··· Trecho do documento
"O amor se torna maior e mais nobre na calamidade”
Gabo, O Amor nos Tempos do Cólera
Olá!
Se alguma vez eu falei que vivi tempos bicudos, rapaziada...
Apaga tudo. Que perrengue lascado! As notícias se atropelam de tal forma que
nem sei mais direito a sequência. Tudo o que consigo resumir, e isso vale para
agora-agora-agora, é que no meu emprego as grávidas e os velhos foram mandados
para casa na sexta-feira treze. Simbólico e significativo. Na segunda seguinte,
redução de jornada para seis horas; na terça, metade da turma em trabalho
remoto, e na quarta todo mundo trabalhando de casa, ficando meia dúzia de
infelizes revezando nos plantões, até a proibição total de acesso ao prédio na
sexta, dia 20. Eu, ecdemomaníaco diagnosticado, me ajeito quase claustrofóbico
com um detestável notebook na mesinha da sala. Salva a companhia da patroa e da
filha mais nova, a moringa de água fresca e o café passado na hora.
Já tinha encarado algumas epidemias antes. Quando eu era bem
pequeno e ainda estava no prezinho, passei a mais séria que eu tinha visto até hoje.
Houve um surto de meningite que ceifou muitas vidas, especialmente de crianças.
Entre estas, estava aquela que viria a ser minha cunhada, irmã da consorte, se
poupada houvesse sido. Dizia-se que era uma doença que, quando não matava,
deixava algum tipo de sequela, aleijando e/ou retardando. Enquanto o governo
militar procurava minimizar a epidemia (qualificando os casos como um mero
surto – leiam mais aqui) e
adiava a vacinação, nossos pais se viravam como podiam. Antes de ir para a rua,
penduravam um patuá contendo cânfora por dentro da gola de nossas camisas.
Imaginava-se que os vapores evolados tinham a propriedade de afastar os vírus,
o que eu penso hoje se tratar de uma mezinha tão válida quanto um benzimento.
······
··· Seção de dados
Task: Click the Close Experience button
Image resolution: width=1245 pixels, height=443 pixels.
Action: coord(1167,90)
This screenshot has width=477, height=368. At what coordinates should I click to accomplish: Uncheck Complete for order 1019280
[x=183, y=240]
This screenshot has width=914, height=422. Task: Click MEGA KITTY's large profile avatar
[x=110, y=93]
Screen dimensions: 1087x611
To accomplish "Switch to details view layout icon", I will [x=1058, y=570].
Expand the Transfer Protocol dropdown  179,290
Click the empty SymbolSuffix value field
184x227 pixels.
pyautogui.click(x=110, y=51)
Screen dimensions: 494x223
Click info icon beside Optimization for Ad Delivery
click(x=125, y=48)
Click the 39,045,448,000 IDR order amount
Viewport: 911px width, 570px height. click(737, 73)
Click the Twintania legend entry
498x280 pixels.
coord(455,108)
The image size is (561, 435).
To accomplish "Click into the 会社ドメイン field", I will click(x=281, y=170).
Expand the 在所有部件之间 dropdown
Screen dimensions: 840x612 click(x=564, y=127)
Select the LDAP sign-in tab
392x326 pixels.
······
Objetivo da tarefa:
Transcreva, sem qualquer alteração, a passagem do relato que começa em "Entre estas, estava" e termina em "de nossas camisas.".

Espaço da resposta:
Entre estas, estava aquela que viria a ser minha cunhada, irmã da consorte, se
poupada houvesse sido. Dizia-se que era uma doença que, quando não matava,
deixava algum tipo de sequela, aleijando e/ou retardando. Enquanto o governo
militar procurava minimizar a epidemia (qualificando os casos como um mero
surto – leiam mais aqui) e
adiava a vacinação, nossos pais se viravam como podiam. Antes de ir para a rua,
penduravam um patuá contendo cânfora por dentro da gola de nossas camisas.